La normativa, que entrará en vigor tras su publicación en el Boletín Oficial de Canarias (BOC) y deberá ser convalidada por el Parlamento de Canarias, busca adaptar las disposiciones estatales a la singularidad fiscal del archipiélago. El paquete de actuaciones responde a la necesidad de reforzar el escudo socioeconómico en una región ultraperiférica, especialmente vulnerable a las fluctuaciones económicas globales.
El coste inicial de estas medidas se estima en 29,8 millones de euros, cifra que podría ascender a 60 millones anuales si la crisis se prolonga. La justificación de este decreto ley radica en el impacto inmediato del conflicto en los precios de la energía, combustibles, transporte y bienes básicos, afectando gravemente a sectores clave como el transporte, el turismo, el sector primario y la industria.
Entre las acciones destacadas, se establece la aplicación temporal del tipo cero del IGIC a productos energéticos como combustibles derivados del petróleo, gas, biomasa y leña. Esta medida, con un coste estimado de 14,1 millones de euros anuales, busca contener el aumento de precios y reducir la carga económica para familias y empresas. Adicionalmente, se incrementa hasta el 99% la devolución del Impuesto Especial sobre combustibles para agricultores y transportistas, lo que representa un coste de 19,4 millones de euros anuales.
Para apoyar a las familias, el decreto amplía la lista de productos básicos con IGIC cero, incluyendo ahora la sal, la mantequilla y el café, con un impacto económico de 3,2 millones de euros anuales. En cuanto a los autónomos, la norma eleva a 50.000 euros el límite de facturación anual para acogerse al régimen especial del pequeño empresario en el IGIC, reduciendo cargas fiscales y administrativas, con un coste estimado de 12,5 millones de euros para el año en curso.

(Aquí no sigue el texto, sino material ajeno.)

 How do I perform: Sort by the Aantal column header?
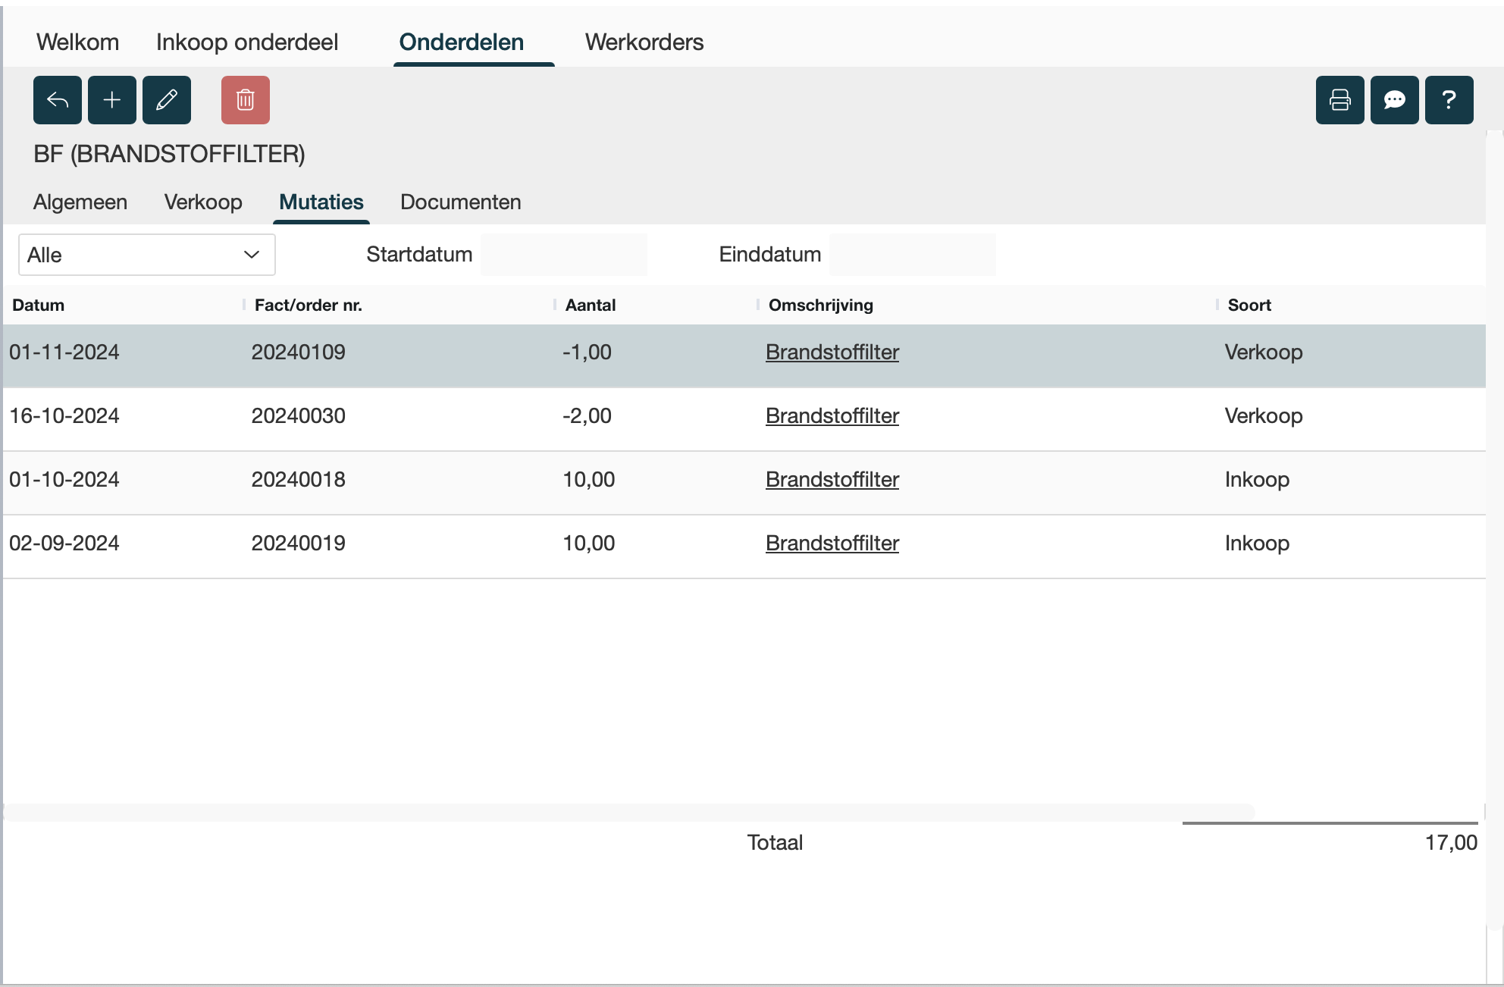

Finalmente, se destina una partida extraordinaria de 7,2 millones de euros para apoyar al sector industrial y primario canario, compensando el incremento de costes energéticos y de producción. El Gobierno de Canarias enfatiza que este decreto ley permite una respuesta inmediata y adaptada a las particularidades del archipiélago, asegurando la eficacia de las ayudas en un contexto de gran incertidumbre global.